Britain's Dirty Money ; This Vast Hole in the Ground, Visible From Space, Is the World's Biggest Copper Mine T Supplies the Royal Mint, but Is Also Responsible for Inflicting Shocking Environmental Damage and Poisoning the Local Population. Dan Mcdougall Investigates How the Loose Change in Our Pockets Is Costing Us the Earth

Summary


The flatbed Iveco juggernauts streak relentlessly along the rain- soaked M4 in the late winter darkness. Speeding out across Ail Groesfan Hafren, the second Severn Bridge, the transporters cross the flat estuarial mud of the river in flashing red-light convoy and plough headlong into the Vale of Glamorgan.

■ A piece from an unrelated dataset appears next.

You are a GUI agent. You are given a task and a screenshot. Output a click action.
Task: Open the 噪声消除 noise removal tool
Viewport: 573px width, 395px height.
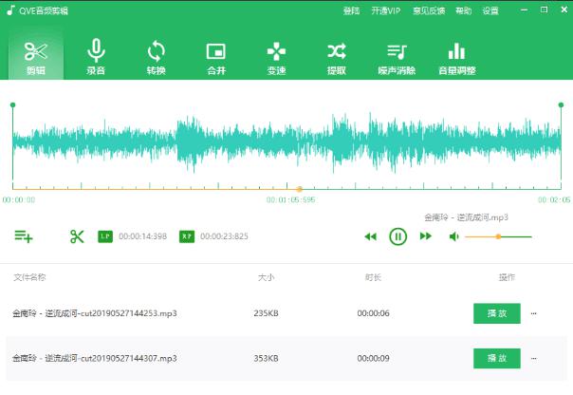pos(397,57)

Inside the cavernous trailers are giant loops of steel, copper and nickel folded like fragile origami paper into tight manageable bundles. Purchased to order from clients operating on the open market of the London Metal Exchange, the minerals have travelled thousands of miles from mines deep within Africa, South America and Australasia. The final destination for the cargo is a drab 30-acre industrial plot that few people outside South Wales even know exists. Here, in the early hours of the morning, the metals will be unloaded. The giant coils of steel and copper are unrolled like a carpet and 'blanked', or punched, into tens of thousands of small discs. The blanks are then plated with thick layers of nickel, washed in acid solutions and scanned by sensors. Dye stamps squeeze 'effigies' - the head and tail images - into the blanks, turning them into coins.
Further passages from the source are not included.